EXERCISE: Update the material below by replacing each "Instruction" with "Command", leaving everything else unchanged.

Items listed in a dataset:
::::::::::

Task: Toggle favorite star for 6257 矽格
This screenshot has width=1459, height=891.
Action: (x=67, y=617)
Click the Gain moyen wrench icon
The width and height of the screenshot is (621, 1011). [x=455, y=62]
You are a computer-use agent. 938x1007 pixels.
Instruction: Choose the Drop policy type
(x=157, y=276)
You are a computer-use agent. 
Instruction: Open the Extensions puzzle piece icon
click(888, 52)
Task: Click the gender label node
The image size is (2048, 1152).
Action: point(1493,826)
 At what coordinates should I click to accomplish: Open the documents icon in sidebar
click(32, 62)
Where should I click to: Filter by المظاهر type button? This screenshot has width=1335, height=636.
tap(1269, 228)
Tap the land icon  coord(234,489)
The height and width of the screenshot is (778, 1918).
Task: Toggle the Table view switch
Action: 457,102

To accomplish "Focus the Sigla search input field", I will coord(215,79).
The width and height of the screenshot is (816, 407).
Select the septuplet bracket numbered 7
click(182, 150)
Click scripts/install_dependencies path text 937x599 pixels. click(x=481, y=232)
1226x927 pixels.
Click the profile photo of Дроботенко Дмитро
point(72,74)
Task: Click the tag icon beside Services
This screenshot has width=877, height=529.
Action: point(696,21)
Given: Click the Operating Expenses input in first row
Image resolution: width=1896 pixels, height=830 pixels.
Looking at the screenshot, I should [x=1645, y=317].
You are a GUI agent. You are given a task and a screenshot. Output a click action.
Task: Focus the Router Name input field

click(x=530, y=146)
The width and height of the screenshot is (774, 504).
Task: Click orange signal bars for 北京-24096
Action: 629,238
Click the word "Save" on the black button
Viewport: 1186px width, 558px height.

::::::::::

RIGHT ANSWER:
Task: Toggle favorite star for 6257 矽格
This screenshot has width=1459, height=891.
Action: (x=67, y=617)
Click the Gain moyen wrench icon
The width and height of the screenshot is (621, 1011). [x=455, y=62]
You are a computer-use agent. 938x1007 pixels.
Command: Choose the Drop policy type
(x=157, y=276)
You are a computer-use agent. 
Command: Open the Extensions puzzle piece icon
click(888, 52)
Task: Click the gender label node
The image size is (2048, 1152).
Action: point(1493,826)
 At what coordinates should I click to accomplish: Open the documents icon in sidebar
click(32, 62)
Where should I click to: Filter by المظاهر type button? This screenshot has width=1335, height=636.
tap(1269, 228)
Tap the land icon  coord(234,489)
The height and width of the screenshot is (778, 1918).
Task: Toggle the Table view switch
Action: 457,102

To accomplish "Focus the Sigla search input field", I will coord(215,79).
The width and height of the screenshot is (816, 407).
Select the septuplet bracket numbered 7
click(182, 150)
Click scripts/install_dependencies path text 937x599 pixels. click(x=481, y=232)
1226x927 pixels.
Click the profile photo of Дроботенко Дмитро
point(72,74)
Task: Click the tag icon beside Services
This screenshot has width=877, height=529.
Action: point(696,21)
Given: Click the Operating Expenses input in first row
Image resolution: width=1896 pixels, height=830 pixels.
Looking at the screenshot, I should [x=1645, y=317].
You are a GUI agent. You are given a task and a screenshot. Output a click action.
Task: Focus the Router Name input field

click(x=530, y=146)
The width and height of the screenshot is (774, 504).
Task: Click orange signal bars for 北京-24096
Action: 629,238
Click the word "Save" on the black button
Viewport: 1186px width, 558px height.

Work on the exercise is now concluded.